• **Problems to work on**
#1 Write out the passage of the city census text between "There were 64" and "and 46.8% female.", inclusive.
#2 Extend the city census text from the point where it stops.

• **Exercise text**
============

As of the census of 2010, there were 173 people, 64 households, and 51 families living in the city. The population density was 1330.8 PD/sqmi. There were 68 housing units at an average density of 523.1 /sqmi. The racial makeup of the city was 99.4% White and 0.6% from two or more races.

There were 64 households, of which 37.5% had children under the age of 18 living with them, 65.6% were married couples living together, 9.4% had a female householder with no husband present, 4.7% had a male householder with no wife present, and 20.3% were non-families. 15.6% of all households were made up of individuals, and 4.7% had someone living alone who was 65 years of age or older. The average household size was 2.70 and the average family size was 3.04.

The median age in the city was 37.2 years. 26% of residents were under the age of 18; 8.1% were between the ages of 18 and 24; 24.8% were from 25 to 44; 30% were from 45 to 64; and 11% were 65 years of age or older. The gender makeup of the city was 53.2% male and 46.8% female.

===2000 census===
As of the census of 2000, there were 170 people, 62 households, and 45 families living in the city. The population density was 1,304.0 PD/sqmi. There were 66 housing units at an average density of 506.2 /sqmi. The racial makeup of the city was 98.24% White, 0.59% Asian, 1.18% from other races. Hispanic or Latino of any race were 1.76% of the population.

============

• **Listed entries**

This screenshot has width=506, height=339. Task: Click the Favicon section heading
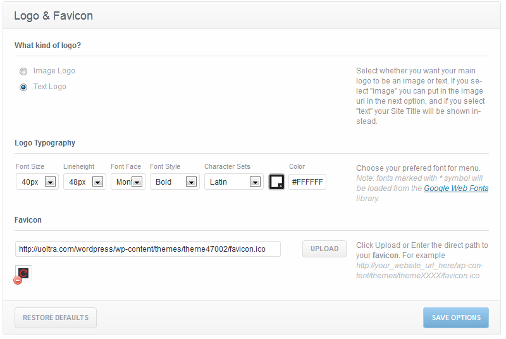[28, 220]
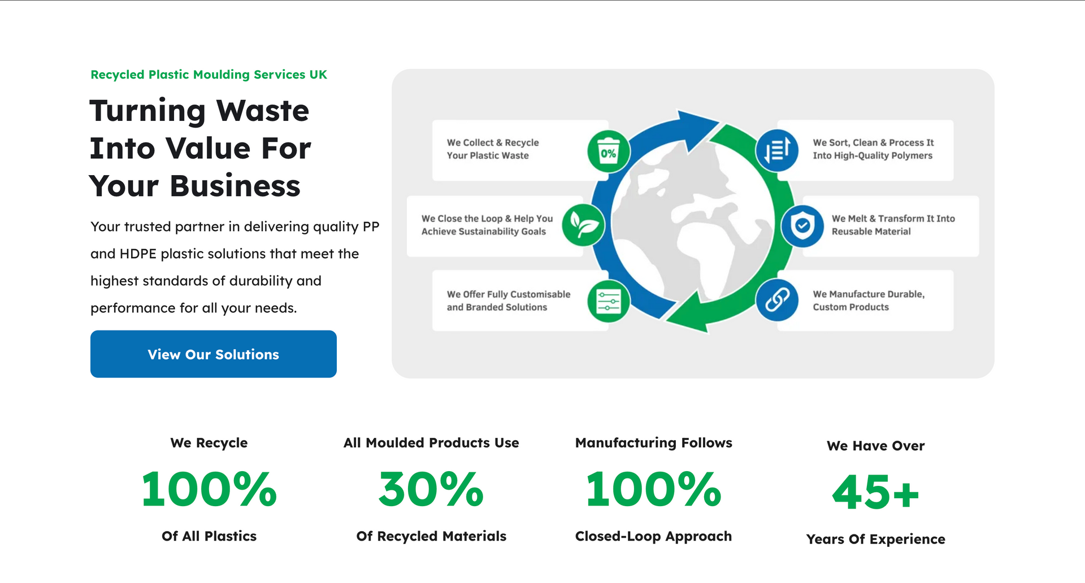Viewport: 1085px width, 583px height.
Task: Click the green customisation sliders icon
Action: (x=608, y=301)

============

• **Numbered answers**
#1
There were 64 households, of which 37.5% had children under the age of 18 living with them, 65.6% were married couples living together, 9.4% had a female householder with no husband present, 4.7% had a male householder with no wife present, and 20.3% were non-families. 15.6% of all households were made up of individuals, and 4.7% had someone living alone who was 65 years of age or older. The average household size was 2.70 and the average family size was 3.04.

The median age in the city was 37.2 years. 26% of residents were under the age of 18; 8.1% were between the ages of 18 and 24; 24.8% were from 25 to 44; 30% were from 45 to 64; and 11% were 65 years of age or older. The gender makeup of the city was 53.2% male and 46.8% female.

#2
There were 62 households, out of which 38.7% had children under the age of 18 living with them, 64.5% were married couples living together, 4.8% had a female householder with no husband present, and 27.4% were non-families. 22.6% of all households were made up of individuals, and 12.9% had someone living alone who was 65 years of age or older. The average household size was 2.74 and the average family size was 3.24.

In the city, the population was spread out, with 31.2% under the age of 18, 5.9% from 18 to 24, 32.9% from 25 to 44, 18.2% from 45 to 64, and 11.8% who were 65 years of age or older. The median age was 35 years. For every 100 females, there were 107.3 males. For every 100 females age 18 and over, there were 95.0 males.

The median income for a household in the city was $45,417, and the median income for a family was $48,250. Males had a median income of $33,750 versus $19,688 for females. The per capita income for the city was $18,702. None of the population or families were below the poverty line.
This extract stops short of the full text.